-- start THE DATA --

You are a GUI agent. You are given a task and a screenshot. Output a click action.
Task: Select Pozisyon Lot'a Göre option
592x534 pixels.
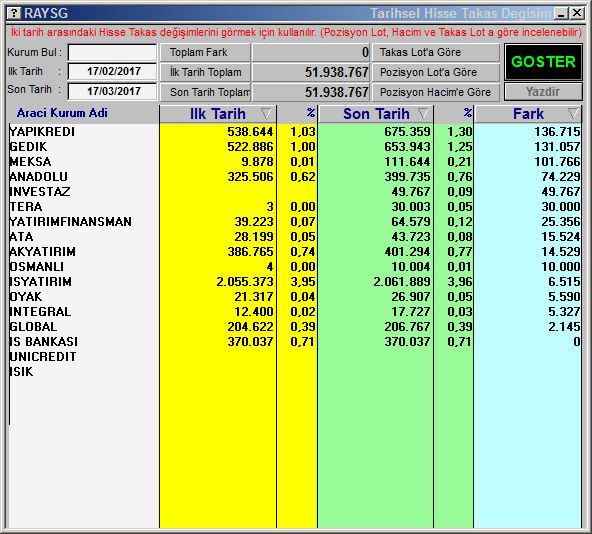pyautogui.click(x=436, y=72)
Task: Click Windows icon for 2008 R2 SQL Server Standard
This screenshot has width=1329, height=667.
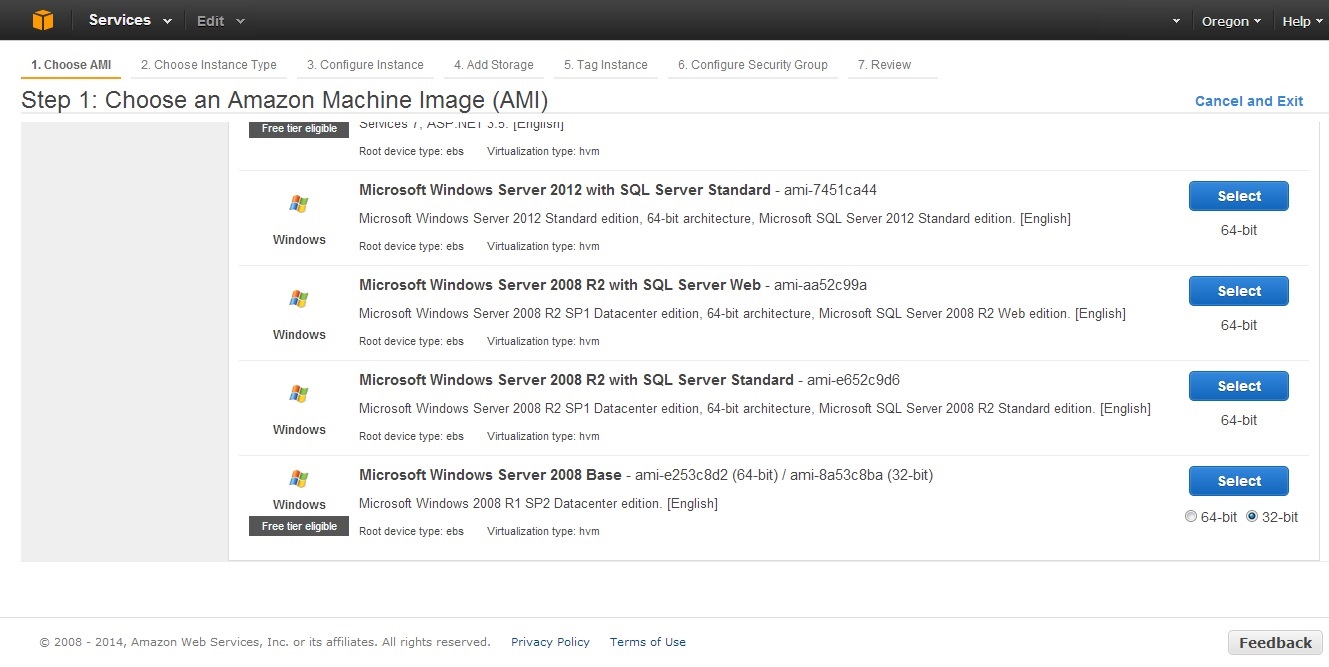Action: coord(298,394)
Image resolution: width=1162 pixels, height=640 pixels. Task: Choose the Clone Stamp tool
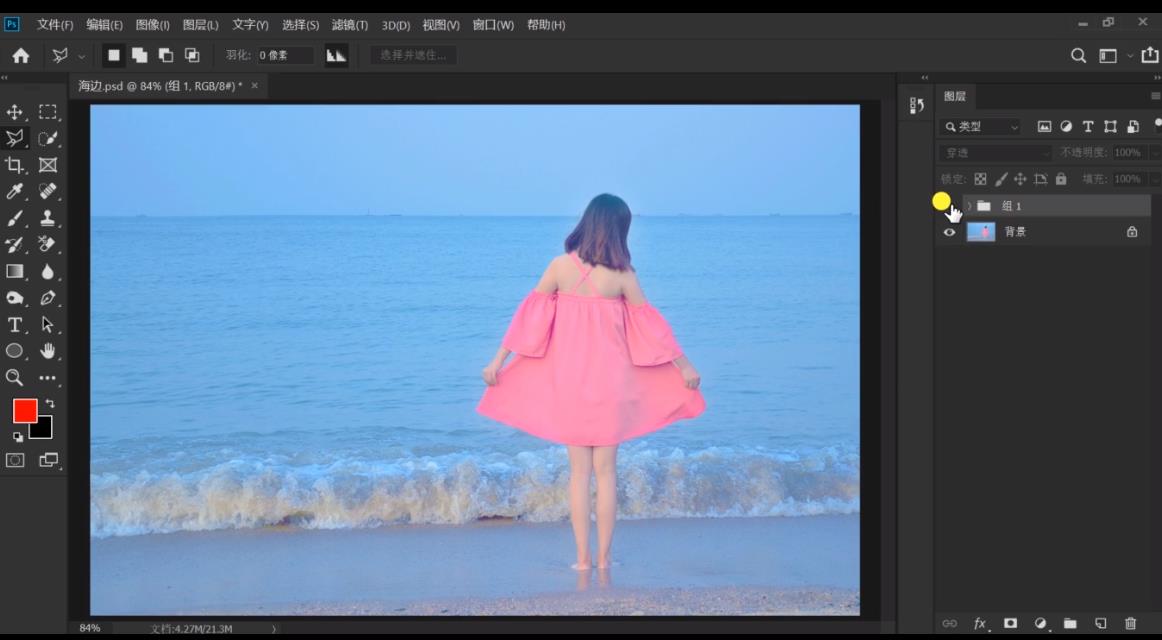47,218
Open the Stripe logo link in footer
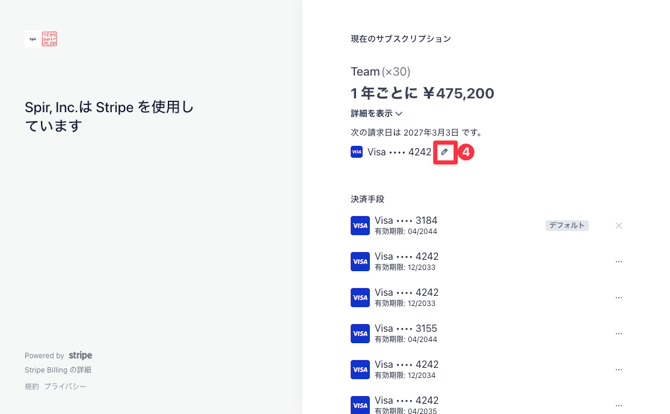Image resolution: width=670 pixels, height=414 pixels. click(x=80, y=355)
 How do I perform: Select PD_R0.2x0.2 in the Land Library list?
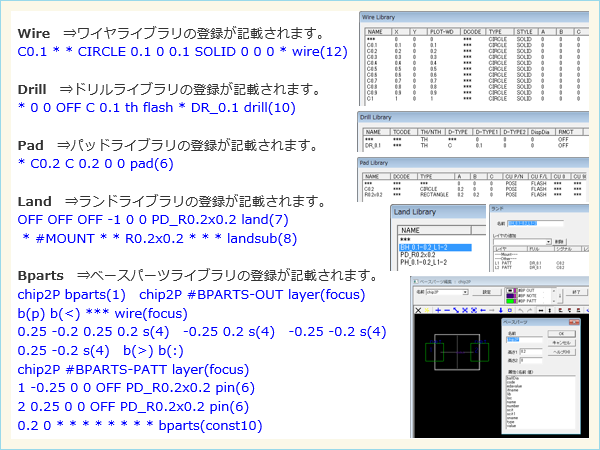(x=418, y=255)
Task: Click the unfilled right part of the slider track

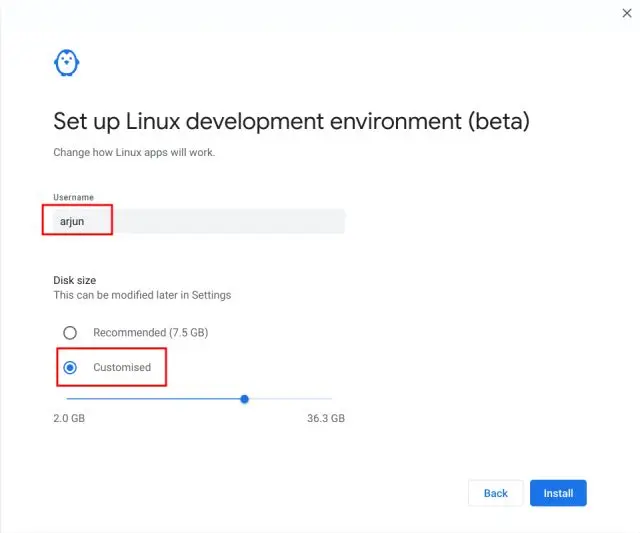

-- end THE DATA --

▸ WHAT YOU ARE ASKED TO DO
Return the listing above verbatim, line for line, omitting the pictures.

▸ COMPLETE RESPONSE
You are a GUI agent. You are given a task and a screenshot. Output a click action.
Task: Select Pozisyon Lot'a Göre option
592x534 pixels.
pyautogui.click(x=436, y=72)
Task: Click Windows icon for 2008 R2 SQL Server Standard
This screenshot has width=1329, height=667.
Action: coord(298,394)
Image resolution: width=1162 pixels, height=640 pixels. Task: Choose the Clone Stamp tool
47,218
Open the Stripe logo link in footer
Image resolution: width=670 pixels, height=414 pixels. click(x=80, y=355)
 How do I perform: Select PD_R0.2x0.2 in the Land Library list?
(x=418, y=255)
Task: Click the unfilled right part of the slider track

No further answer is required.